WRITTEN EXERCISE:
In the text on debug breaks, what happens once __debugbreak() is called?

A direct call to a debug break can be used to stop the execution of a program. Why is this different than a breakpoint and why would you use it? Generally you would use it if you are not going to launch the debug session from Visual Studio, you are going to launch it after the fact. So if we want to try this how is a debug break called in code?
Calling __debugbreak() can be used to generate a software breakpoint. This function is designed to be portable between platforms. You could also use the Win32 version DebugBreak() but it is not portable. So once you call __debugbreak() what happens from there? An exception is thrown and your program stops execution. This gives the programmer the opportunity to use Visual Studio to 'attach' to the process that is running the executable.

Word and item position records:
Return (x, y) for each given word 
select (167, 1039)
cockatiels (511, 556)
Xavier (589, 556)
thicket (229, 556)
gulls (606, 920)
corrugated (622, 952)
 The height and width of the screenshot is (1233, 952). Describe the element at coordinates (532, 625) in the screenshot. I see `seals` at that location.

TASK ANSWER:
An exception is thrown and the program stops execution.